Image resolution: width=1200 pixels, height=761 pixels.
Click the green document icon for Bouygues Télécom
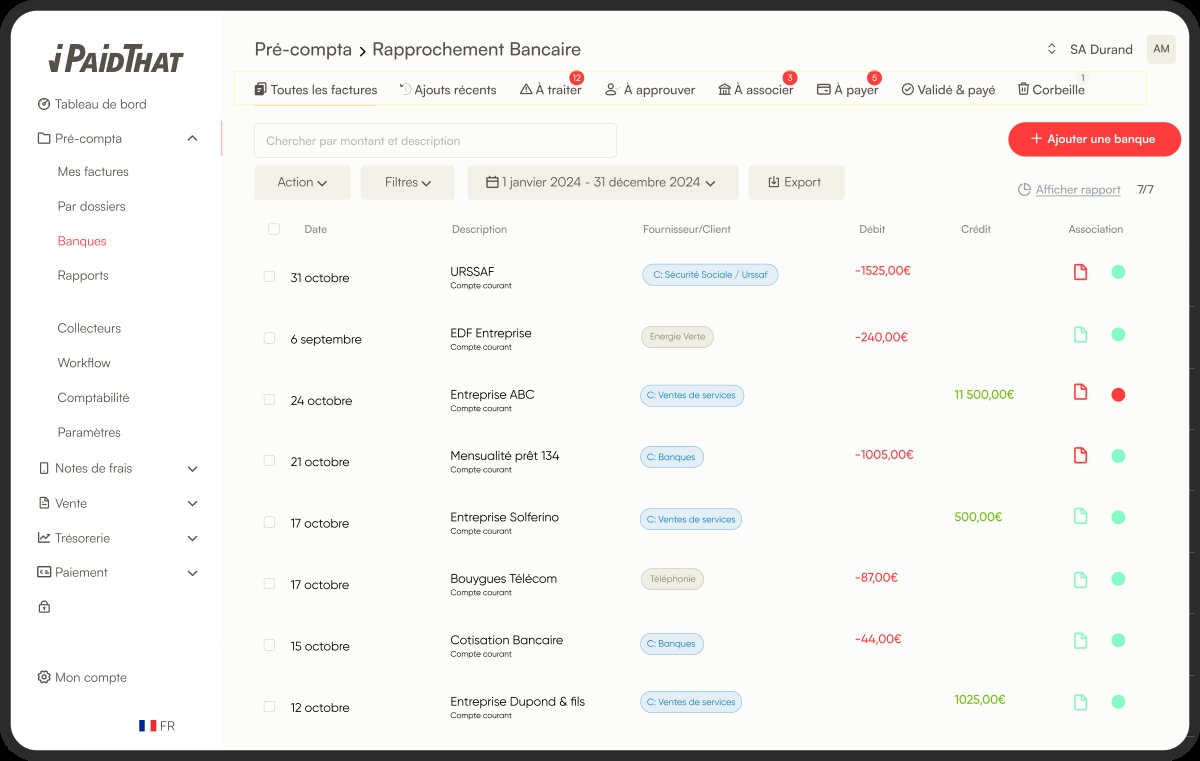tap(1080, 580)
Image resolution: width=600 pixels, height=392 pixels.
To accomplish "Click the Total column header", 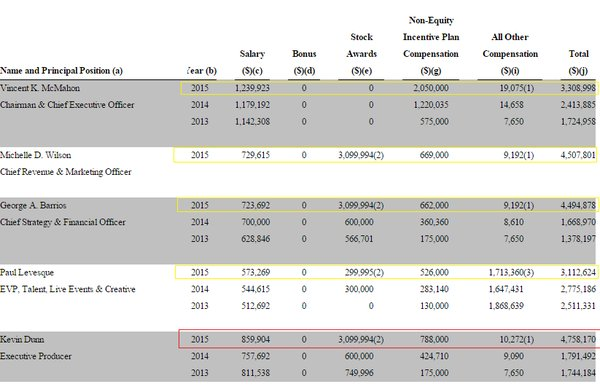I will click(578, 62).
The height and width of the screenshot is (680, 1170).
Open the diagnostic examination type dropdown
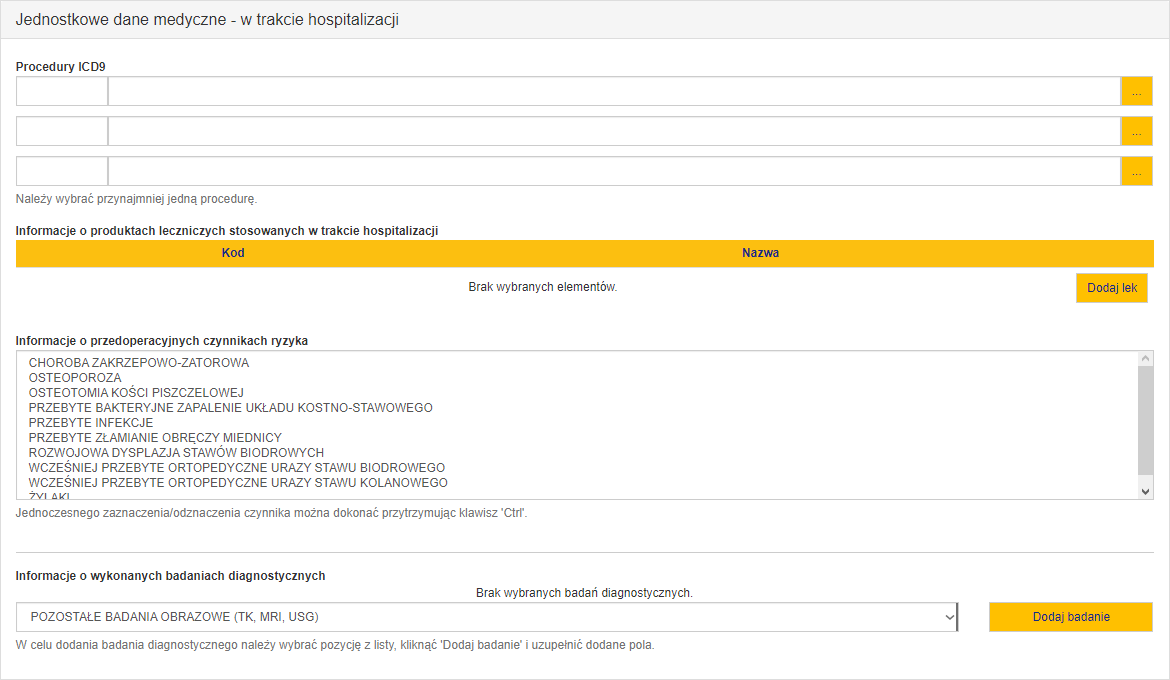click(486, 617)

══════

YOUR INSTRUCTIONS: Above are the records. Copy every line in them holding "resolution".

REPLY:
Image resolution: width=1200 pixels, height=761 pixels.
Image resolution: width=600 pixels, height=392 pixels.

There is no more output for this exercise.